Wie in Afrika boeddhist hoopt te worden, is als hij de uitverkorene is een 6-jarige jongen uit Malawi met rijke ouders. Is hij daar zes jaar later nog steeds blij mee?
Hij ging naar een Chinese lagere school en werd daar boeddhist, onder milde druk. Daarover is een Nederlandse documentaire gemaakt. De jongeman van 12 zegt dat zijn boeddhistische scholing hem ontheemd maakte in zijn eigen Afrikaanse land.
De keren dat ik het continent bezocht, zag ik nooit openlijk beleden boeddhisme, behalve in de praktijk van Ubuntu. Dat betekent gastvrijheid. Op z’n Afrikaans houdt in dat je overal binnen mag lopen. Wil je in een restaurant kip eten? De kip is zo geslacht.
Twee maskers aan mijn muur kunnen getuigen van voorouderverering in het werelddeel van muziek op een cd speciaal voor jou gebrand met een persoonlijke selectie van toen populaire West-Afrikaanse dansmuziek.
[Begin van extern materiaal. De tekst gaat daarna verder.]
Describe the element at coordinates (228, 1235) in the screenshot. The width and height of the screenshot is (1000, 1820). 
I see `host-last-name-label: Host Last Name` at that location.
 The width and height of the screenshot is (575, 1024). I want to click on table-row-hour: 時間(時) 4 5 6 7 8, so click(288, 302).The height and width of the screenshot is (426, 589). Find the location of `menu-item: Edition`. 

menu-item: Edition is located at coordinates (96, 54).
De producent (de cd had een professioneel hoesje) – was dj van beroep.
Hij kwam uit Serekunda. Een stad in Gambia. We ontmoetten hem op straat. Na aankoop van de cd (15 euro) gingen we uit eten. De luiken van het restaurant waren dicht, tegen de hitte.
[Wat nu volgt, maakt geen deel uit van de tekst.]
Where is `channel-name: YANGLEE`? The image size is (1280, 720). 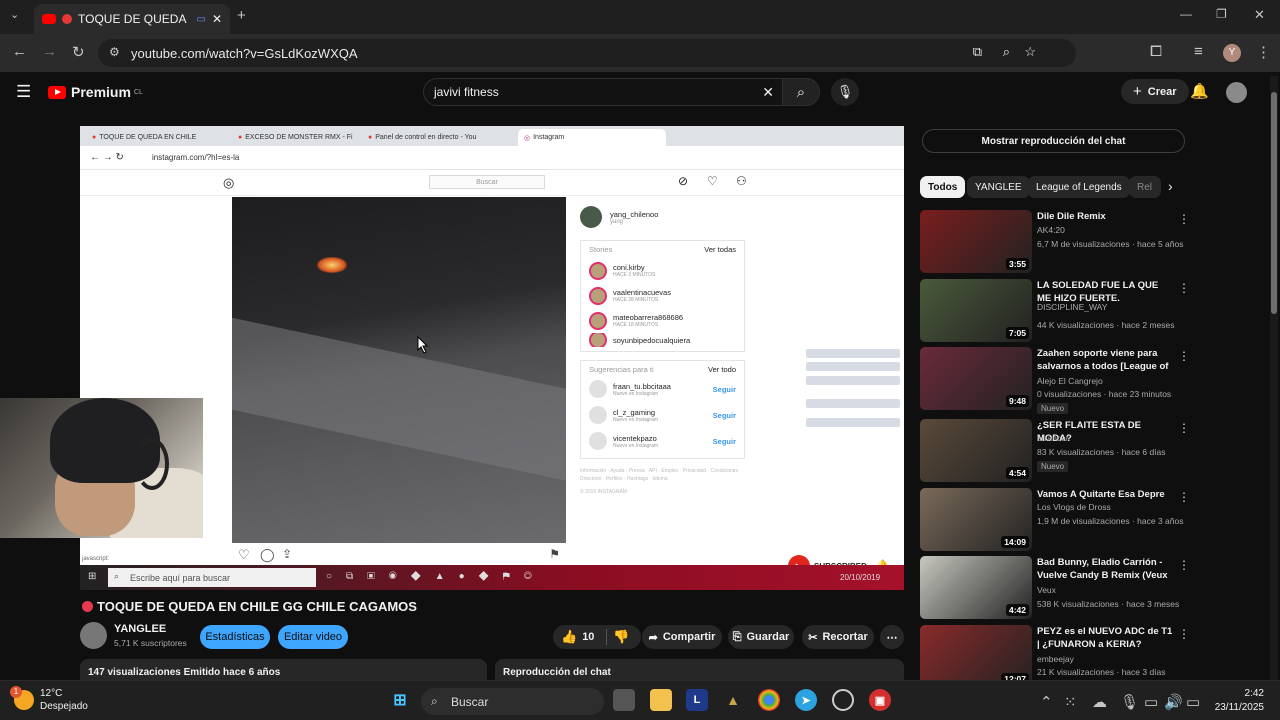 channel-name: YANGLEE is located at coordinates (140, 629).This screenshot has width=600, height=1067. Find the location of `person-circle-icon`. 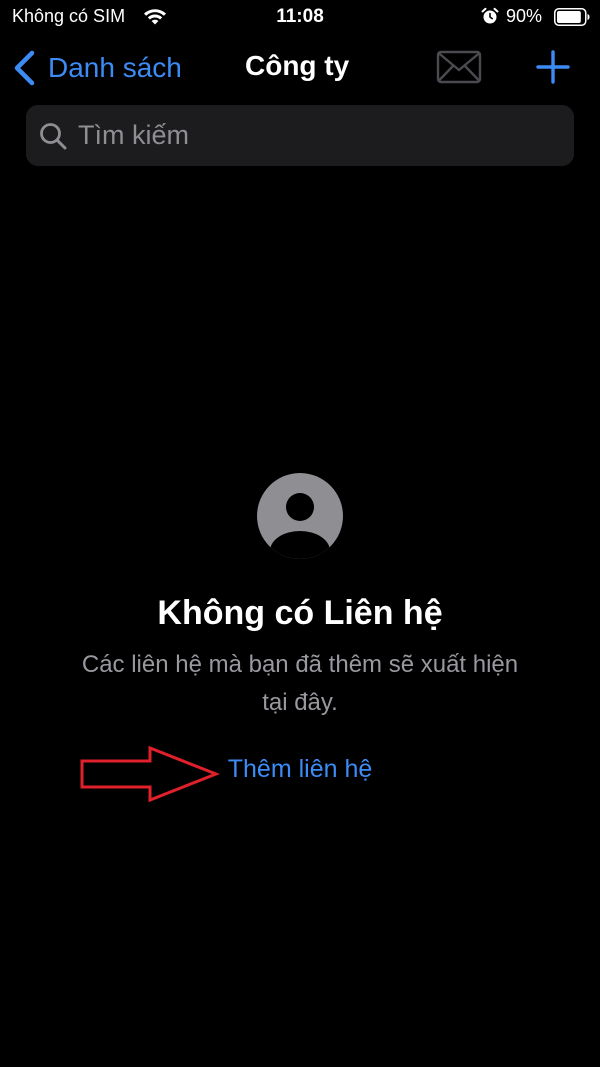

De stroom viel uit. Iedereen at gewoon door in het donker. De meeste mensen die ik ontmoette in Gambia spraken niet over religie. Velen waren liberale soefi’s. De dj misschien ook, dat bespraken mijn ex-vrouw en ik niet met hem. De cd beluisterde ik thuis vele jaren.
De school in Malawi, van de film, is niet de enige waarheid over boeddhisme in Afrika. Boeddhisten zijn daar al heel lang. Chinese vloten streken neer aan Afrikaanse kusten, lang voor Columbus. Ze gingen handel drijven en bleven. Nog steeds bouwen Chinezen veel vliegvelden, havens en snelwegen in Afrika.
Zou Gautama Siddharta Boeddha dat in 2024 oogluikend hebben toegestaan? Hij zou nu weten dat het boeddhisme van India naar China migrerende, lang geleden en geleidelijk. Is de gemiddelde Afrikaan van nu daarmee bevattelijk voor boeddhisme? Waarom niet, waarom wel? Afrika kent de traditie van palaver. Dat is blijven praten tot je het eens bent.
Met een vriend uit Nairobi was ik ooit in de Amsterdamse Kalverstraat. Hij paste een budget spijkerbroek in een warenhuis. De broek kostte 40 of 60 euro. Dat was te duur voor hem, en ik heb in mijn leven nooit zomaar Sinterklaas uitgehangen. Het ongemak van die minuut zegt veel over niet weg te mediteren sociale ongelijkheid.